++++ TEXTO DE ORIGEM ++++

As manifestações antirracismo aconteceram em Londres, Brighton, Southampton, Bristol, Birmingham, Newcastle e outras cidades do país.
O chefe da Scotland Yard, a Polícia Metropolitana de Londres, Mark Rowley, afirmou que foi uma “noite de muito sucesso”, dizendo que os temores de desordem provocada pela direita radical foram “reduzidos”.
Em Accrington, no noroeste da Inglaterra, frequentadores de pubs foram vistos abraçando muçulmanos na rua, enquanto em Londres um manifestante disse à BBC que compareceu ao ato porque sua comunidade multiétnica queria “garantir que ninguém jamais nos intimidaria”.
O prefeito da capital agradeceu àqueles “que saíram pacificamente para mostrar que Londres está unida contra o racismo e a islamofobia”.
Em uma publicação no X, Sadiq Khan também agradeceu “à nossa força policial heroica trabalhando 24 horas por dia para manter os londrinos seguros” depois que 1.300 policiais foram mobilizados.
“E para aqueles criminosos da direita radical que ainda pretendem semear ódio e divisão – vocês nunca serão bem-vindos aqui”, acrescentou o prefeito.
Abaixo, as cidades onde os protestos antirracismo foram registrados:
Onda de violência anti-imigração
Os protestos da noite de quarta foram uma resposta à onda de violência anti-imigração que tomou a Inglaterra na última semana.
Os distúrbios começaram após o assassinato de três meninas em um ataque a facadas em Southport, no noroeste da Inglaterra. Enquanto a cidade litorânea lamentava a tragédia, grupos de direita radical usaram o incidente como uma oportunidade para intimidar comunidades não brancas e de imigrantes.
Vigílias pacíficas na cidade logo deram lugar à violência e destruição. A onda de distúrbios — na qual manifestantes arremessaram tijolos, bombas de fumaça e outros projéteis contra a polícia, e solicitantes de asilo foram alvo de ataques em hotéis em que foram instalados pelo governo enquanto aguardam a conclusão de seus pedidos — se espalhou para outras partes do Reino Unido, incluindo Hull, Liverpool, Manchester, Blackpool e Belfast.
Índia, Nigéria e Malásia são alguns dos países que emitiram alertas para seus cidadãos em viagem para o Reino Unido. O Itamaraty recomendou que brasileiros que vivem no país tomem precauções.

++++ ITENS LISTADOS ++++

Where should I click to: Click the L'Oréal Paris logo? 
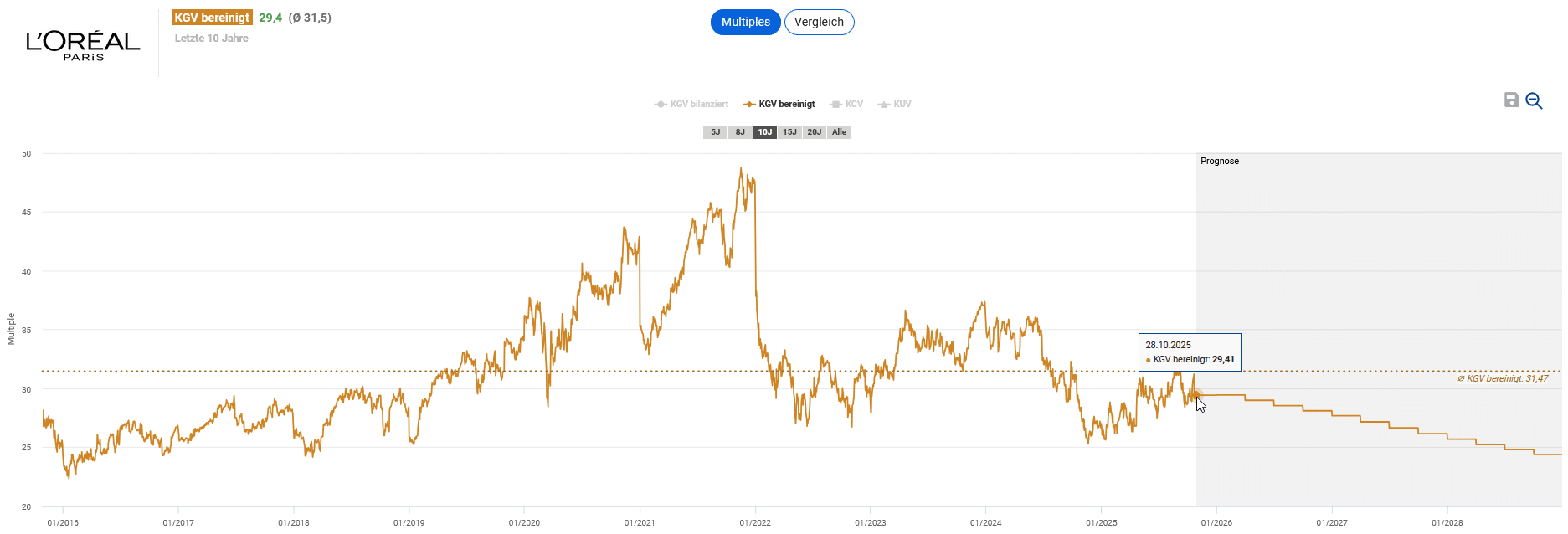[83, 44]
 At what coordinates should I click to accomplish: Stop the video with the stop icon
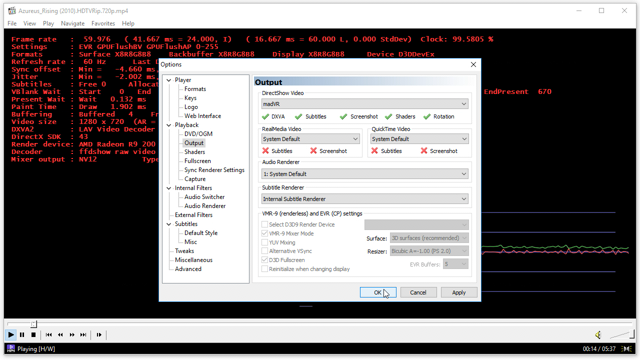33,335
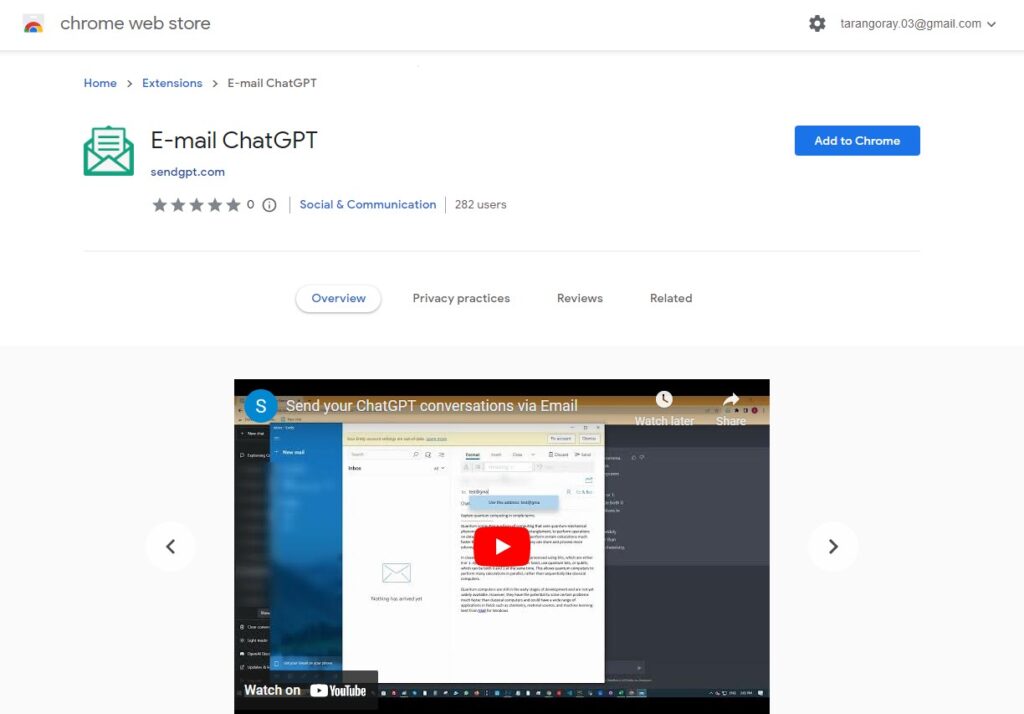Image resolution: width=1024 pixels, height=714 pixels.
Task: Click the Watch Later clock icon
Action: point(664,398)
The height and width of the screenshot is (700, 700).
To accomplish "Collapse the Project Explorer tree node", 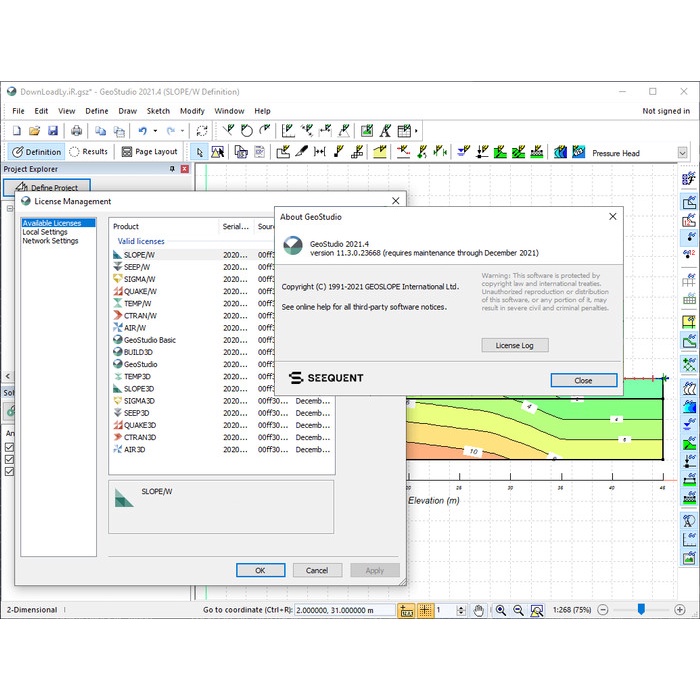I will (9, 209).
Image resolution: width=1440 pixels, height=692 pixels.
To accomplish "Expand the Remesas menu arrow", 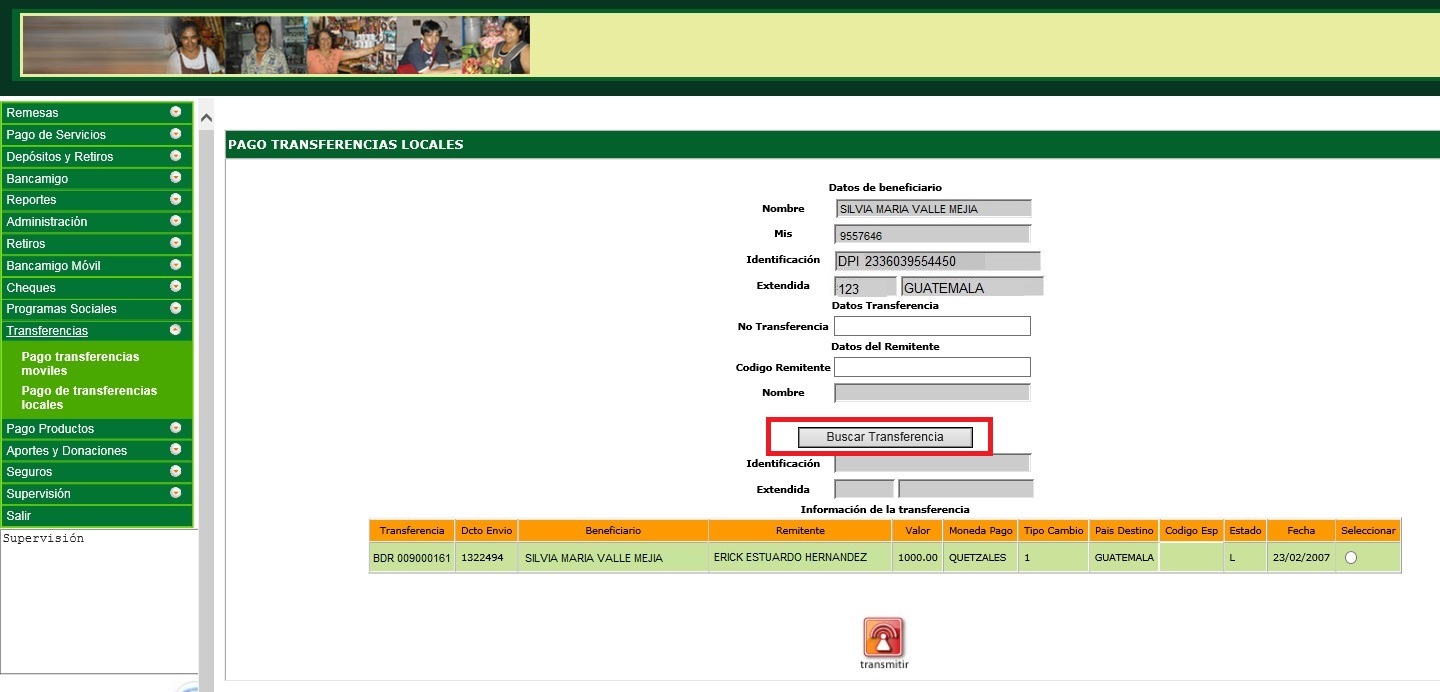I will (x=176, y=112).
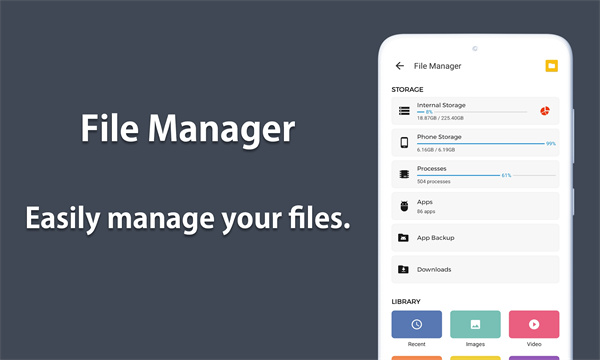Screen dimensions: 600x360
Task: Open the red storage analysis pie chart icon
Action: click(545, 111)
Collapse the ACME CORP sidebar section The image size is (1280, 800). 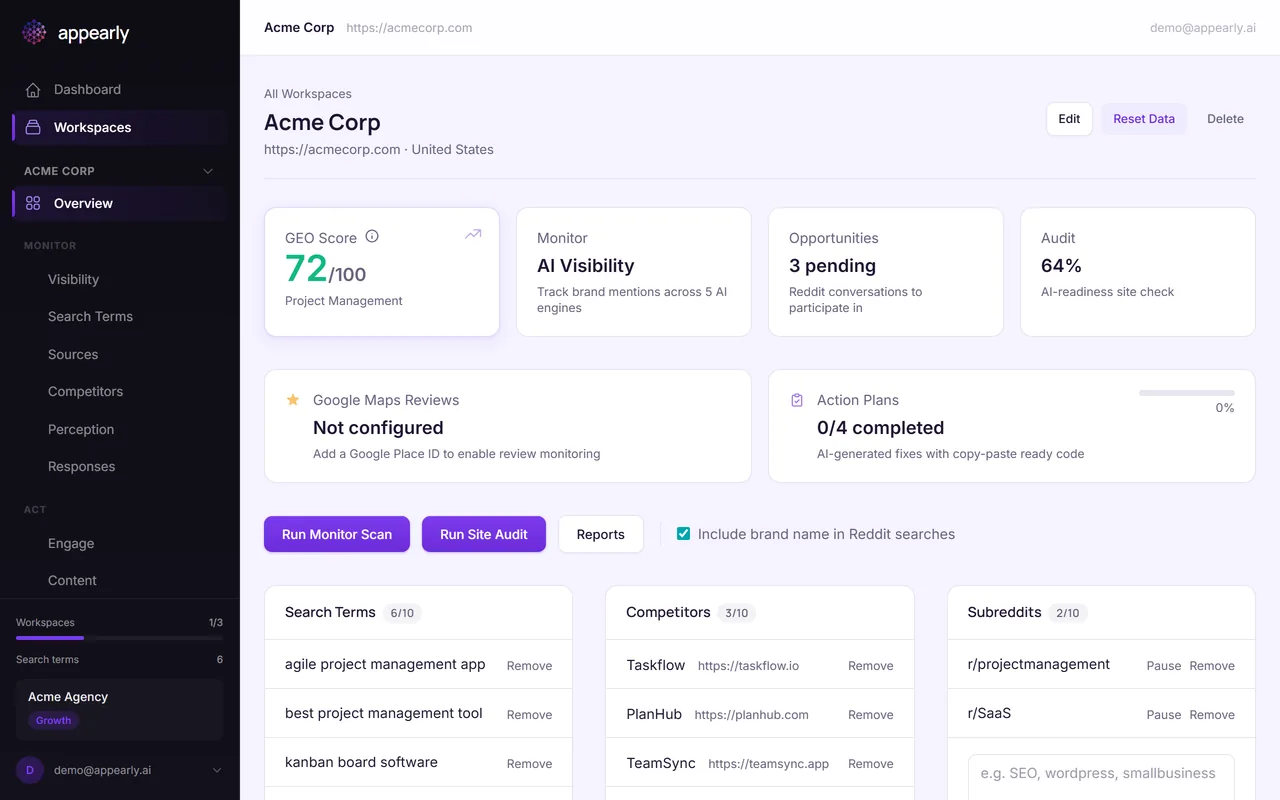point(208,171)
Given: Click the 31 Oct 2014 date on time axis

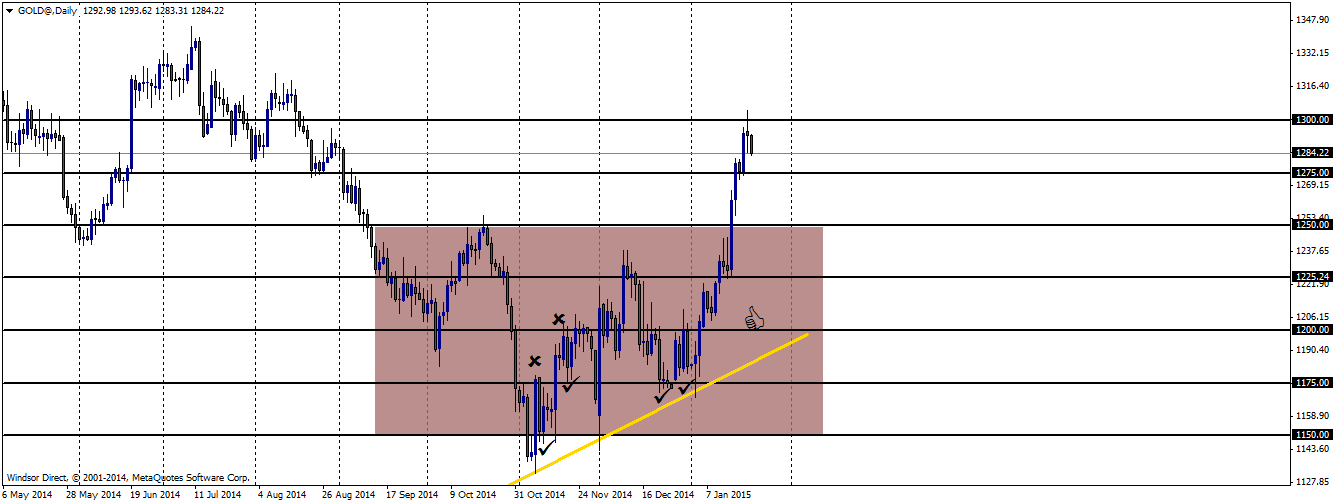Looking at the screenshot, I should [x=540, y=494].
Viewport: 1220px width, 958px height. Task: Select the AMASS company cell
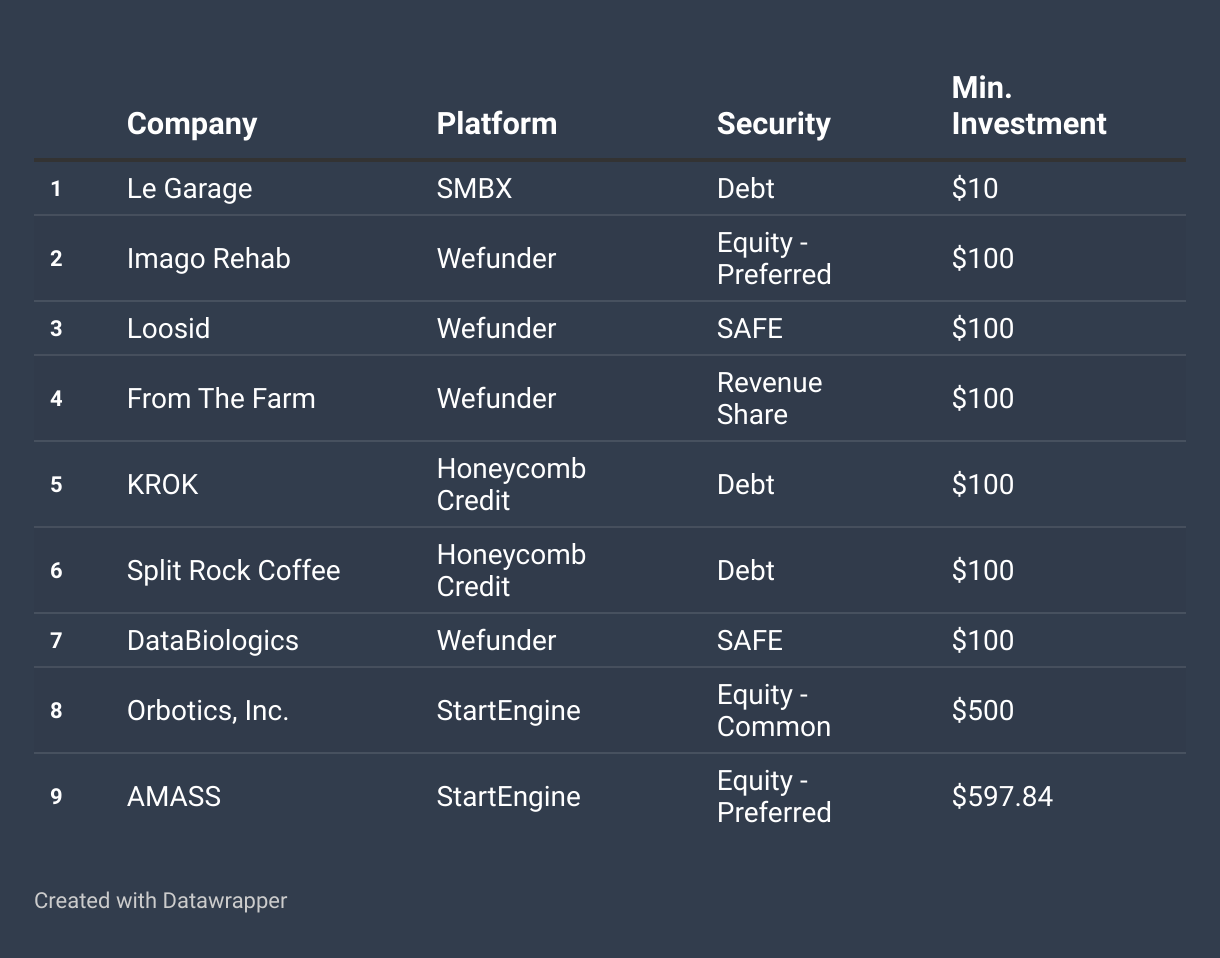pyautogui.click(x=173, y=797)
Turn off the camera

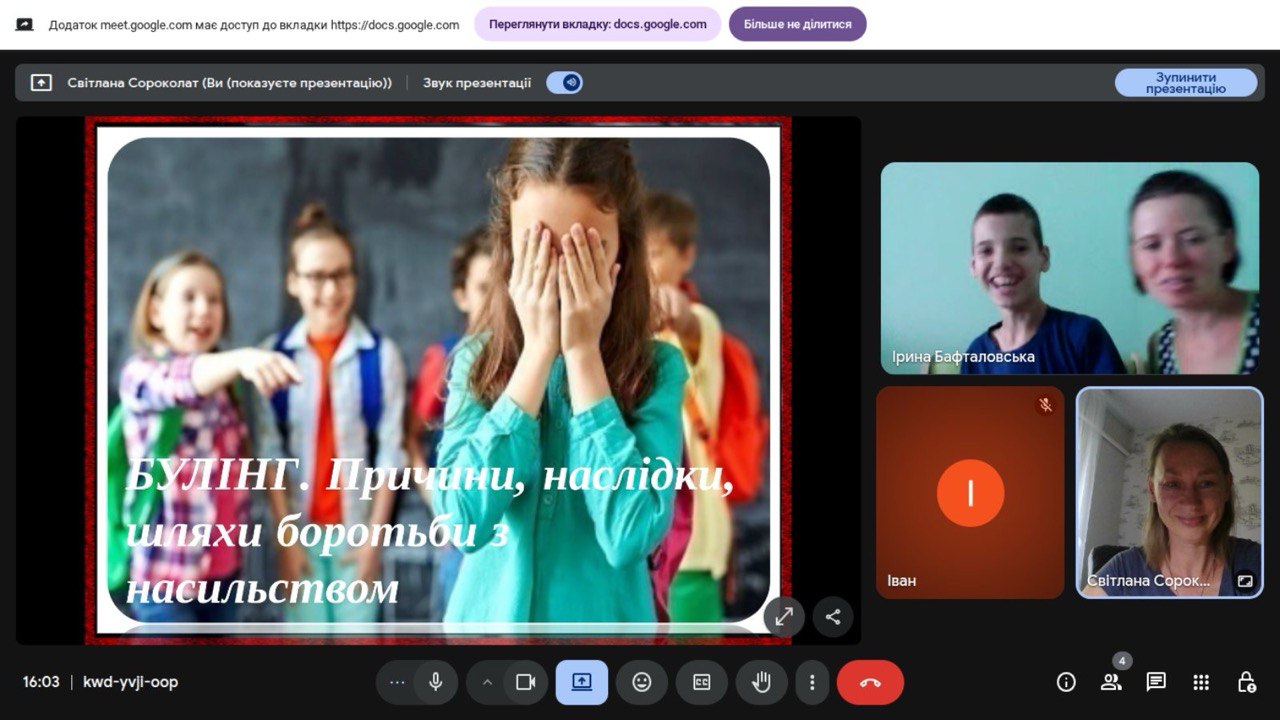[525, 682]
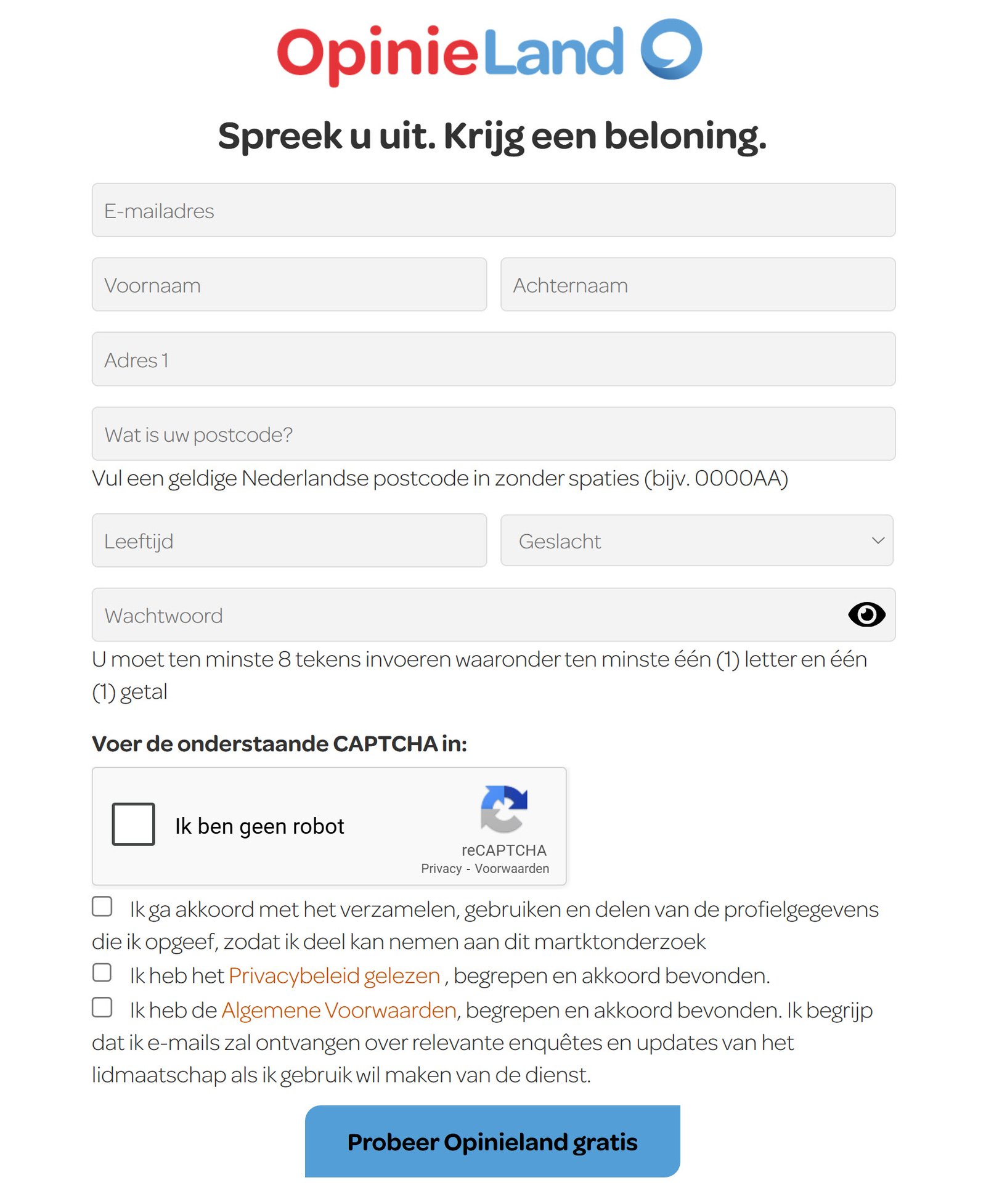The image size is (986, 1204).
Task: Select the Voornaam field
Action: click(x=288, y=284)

++++

* **QUESTÃO BREVE A**
Resuma em duas frases o texto sobre os protestos antirracismo.
* **QUESTÃO BREVE B**
Escreva a continuação do texto sobre os protestos antirracismo a partir da última frase apresentada.

* **RESPOSTA DO EXERCÍCIO A**
Manifestações antirracismo ocorreram em Londres, Brighton, Bristol, Birmingham e outras cidades, e o chefe da Polícia Metropolitana de Londres afirmou que os temores de desordem provocada pela direita radical foram reduzidos. Os atos responderam à onda de violência anti-imigração que começou após o assassinato de três meninas em Southport e se espalhou para outras partes do Reino Unido.

* **RESPOSTA DO EXERCÍCIO B**
O primeiro-ministro britânico, Keir Starmer, descreveu as cenas dos distúrbios como “selvageria de direita radical”
Desinformação
Quando a notícia dos esfaqueamentos em Southport veio à tona, a desinformação sobre a identidade do suspeito se espalhou rapidamente nas redes sociais.
Devido à idade dele, a polícia só podia confirmar que um rapaz de 17 anos havia sido acusado — e pediu à população que parasse com especulações.
Mas boatos de que o suspeito era um solicitante de asilo muçulmano que havia chegado ao Reino Unido em um bote normalmente usado para a travessia do Canal da Mancha foram alimentados por influenciadores de direita radical nas redes sociais, que incentivavam as pessoas a “tomar uma atitude”.
De acordo com a BBC Verify, um deles era um influenciador do X chamado Stephen Yaxley-Lennon (que usa o pseudônimo Tommy Robinson), associado ao fundador da Liga de Defesa Inglesa (EDL, na sigla em inglês), grupo de direita radical.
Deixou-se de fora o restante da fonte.